For the week preceding the arrival of the raft, Emily Goodridge had been improving in health, though she was still quite feeble. She sat up part of the day, and spent an hour or two in the forenoon in the open air. As we approached the city, the excitement of being so near home buoyed her up, and seemed to give her an unnatural strength.
For my own part, I was in a whirl of excitement. The end of the voyage was a tremendous event in itself; but, as I thought of the astonishment of my brother when he should see Flora and me, and of the meeting between Mr. Goodridge and his daughter, I could hardly contain myself. The sights along the river, too, were sufficiently wonderful to keep my eyes wide open, and my heart leaping. For the first time in my life I saw a ship—hundreds of them, whose forest of masts and spars was as strange to me as though I had been transported to the centre of the Celestial Empire.
It seemed to me an age since I had left Torrentville; since, with bounding bosom, I had guided the raft down the creek to the Wisconsin. The events which had preceded our departure appeared to have occurred years ago, and to be dwarfed into littleness by the lapse of time. Captain Fishley, his wife, and Ham seemed almost like myths, so far removed were they from me by distance and time. I had almost forgotten that I had been charged with a base crime, and that I had fled to escape unpleasant consequences.

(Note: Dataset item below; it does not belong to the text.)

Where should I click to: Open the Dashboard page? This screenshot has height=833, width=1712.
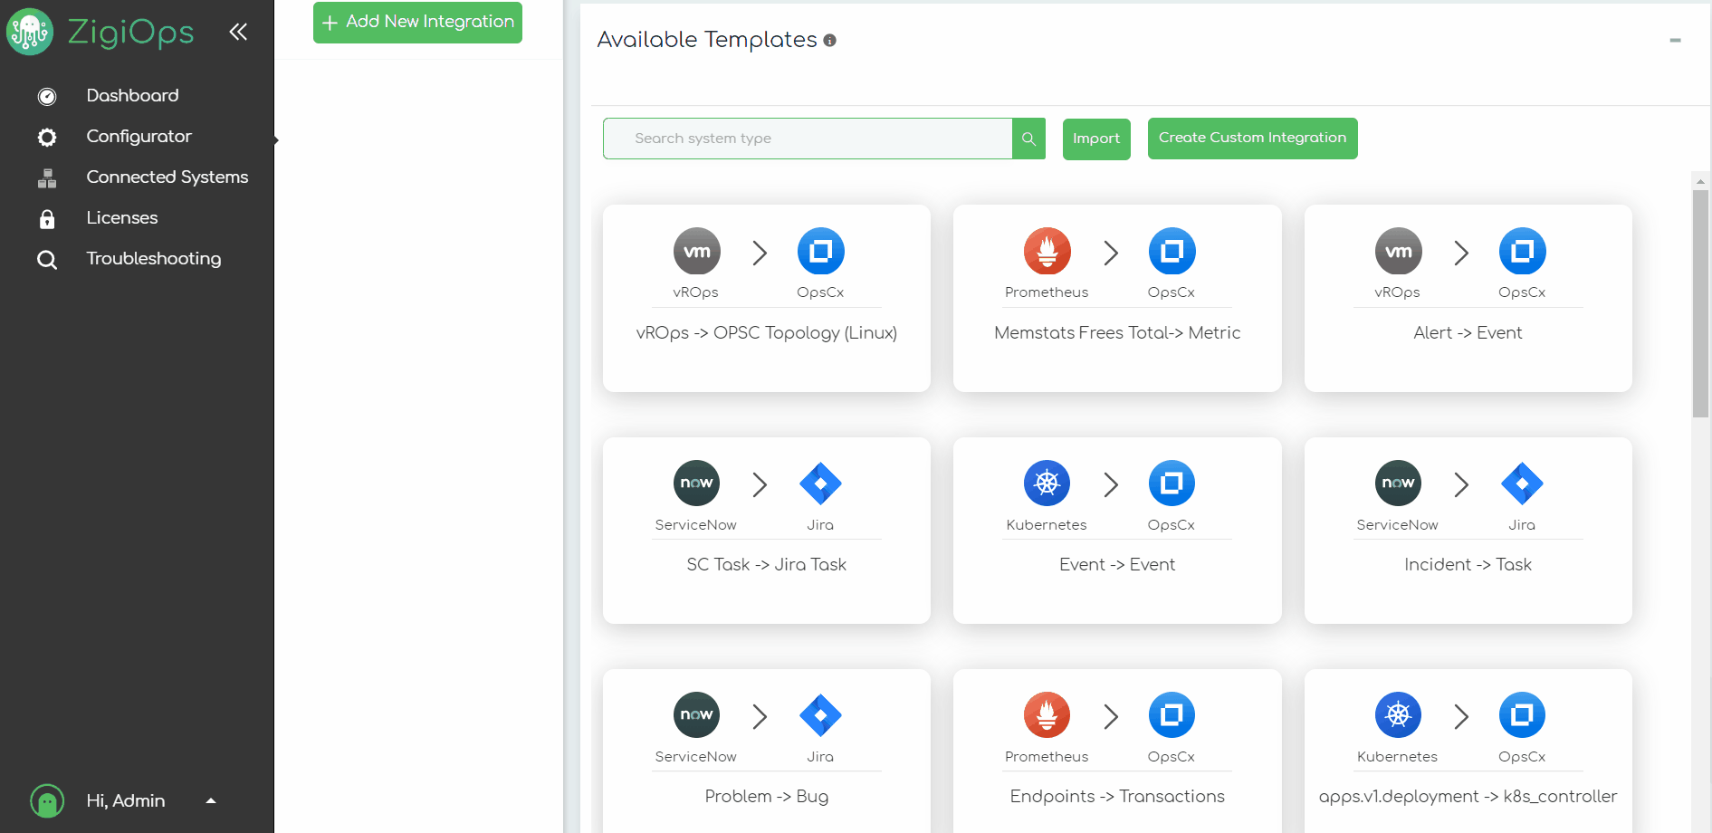pos(131,95)
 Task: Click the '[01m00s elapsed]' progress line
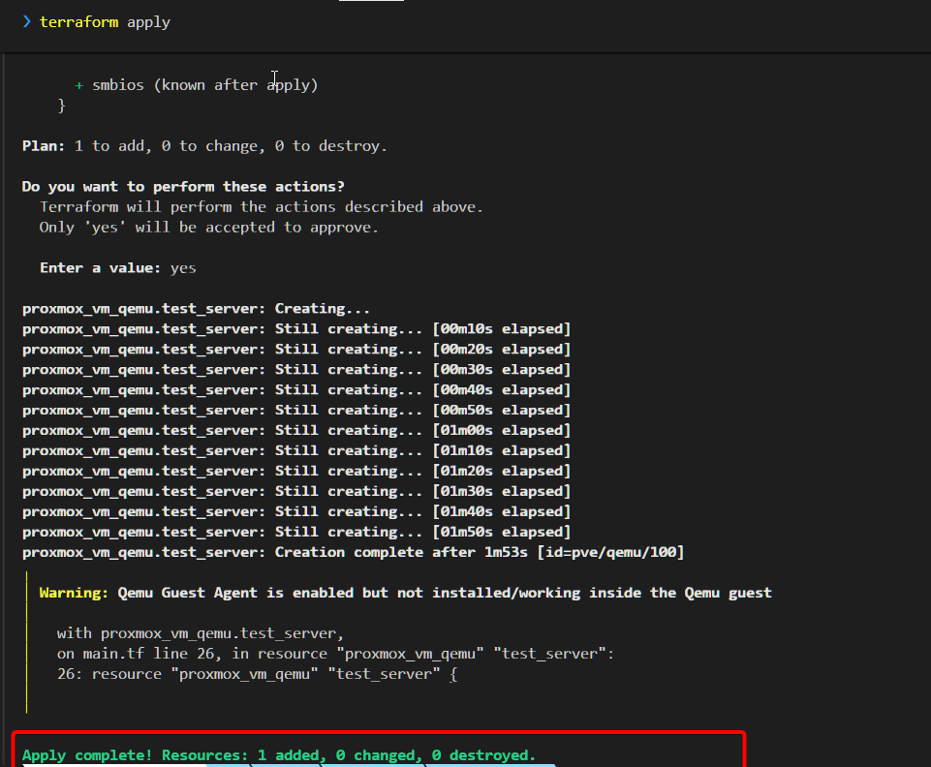coord(501,430)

There was the great city of New Orleans spread out before me; and there, somewhere in the midst of its vast mass of heaving life, was my brother, and Flora's brother. I knew not where to look for him. But my first duty was to the poor girl, sick in body and sick at heart, who had voyaged down the river with us; who had made us feel enough of Christ's spirit to know that "it is more blessed to give than to receive."
Emily was in the chamber with Flora when Sim and I fastened the raft to the post. My fellow-laborer had already indulged in unnumbered "Hookies," and his eyes were set wide open by the wonders that surrounded us. I left him to stare, and to be stared at by the idlers on shore, and went into the house.

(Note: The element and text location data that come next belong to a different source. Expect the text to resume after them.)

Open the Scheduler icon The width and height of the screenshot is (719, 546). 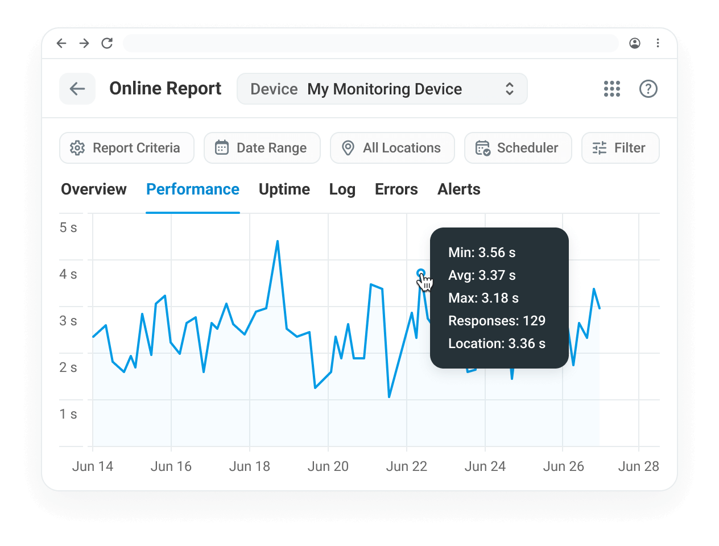[482, 148]

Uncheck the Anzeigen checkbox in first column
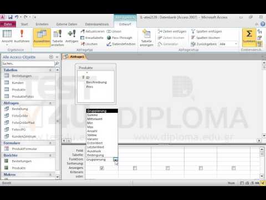point(102,168)
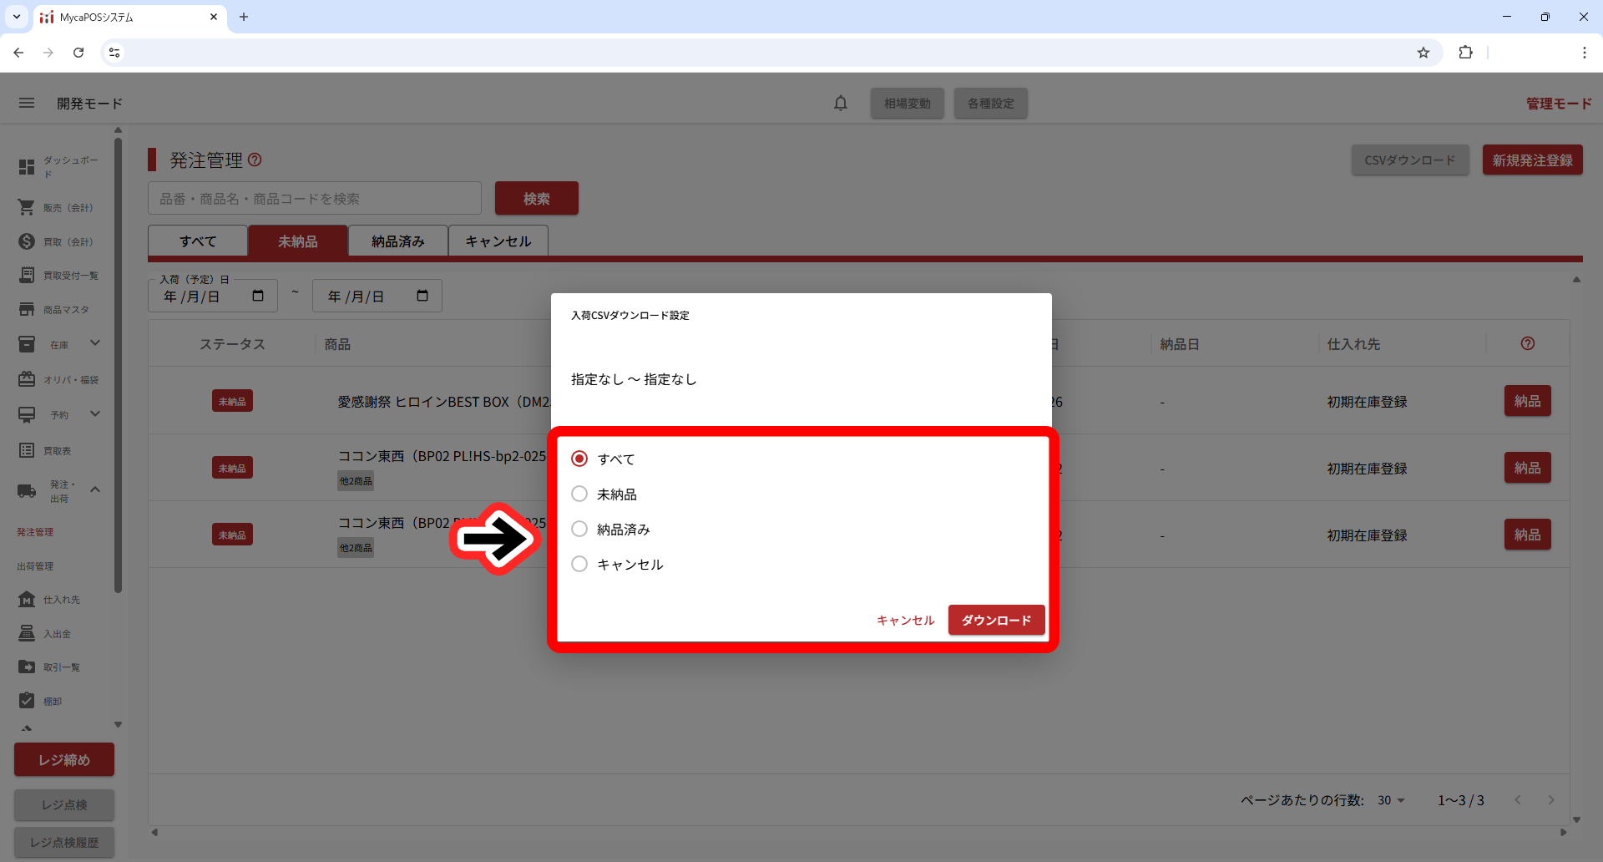Expand the 在庫 sidebar section
Viewport: 1603px width, 862px height.
(x=95, y=343)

"Our journey is ended!" I exclaimed.
"And I am close to my father's house," added Emily, with convulsive emotion.
As I looked into her pale face, I could not help fearing that she was close to her Father's house in a higher sense than she meant the words—close to that "house of many mansions, eternal in the heavens;" for she seemed to have, in her weakness, but little hold upon this life.
"Where does your father live, Emily?" I asked.
"In Claiborne Street," she replied. "If you could get a carriage, I would like to go there at once."